CRIPtic is going to be my solo performance debut (and at the Barbican of all places??) – outside of spoken word nights or poetry festivals – so it’s a chance to really open up myself to new ways of working. 

I feel really honoured to have gotten this opportunity. It’s a really special group of people, so I want to carry forward the relationships I’ve struck so far with Jamie, and Mik, and Robert, and ones I am sure to cultivate with the rest of the performers.

After CRIPtic, I’d like to continue developing my performance, seeing the Barbican showcase as a beginning rather than an end to my idea. Developing my performance idea for CRIPtic has already allowed me to see just how so many speech therapy exercises lean into the theatrical.
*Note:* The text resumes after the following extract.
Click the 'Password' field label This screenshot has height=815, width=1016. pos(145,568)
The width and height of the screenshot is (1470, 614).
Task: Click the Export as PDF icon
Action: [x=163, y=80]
So far, this performance idea has been such a great way to experiment with audiovisual, clowning, and movement in ways I haven’t before, and that’s something I can see myself really building on.  

Also, whilst the showcase will focus on my speech therapy exercises, I think there’s something interesting in seeing how access to language as someone with a stutter ties into accessing language as a non-binary person – that opens up a whole new space to explore.

As for the future of theatre, it still all feels very uncertain at the moment, still coming out of the pandemic. So I’m not going to make any predictions. But I hope we can keep hold of the paradigm of flexibility, patience and access that was exhibited by theatre-makers and producers through the crisis. And more than anything, I want to be in a room with others, to feel that thrill and nervous energy that has been hard to replicate at home.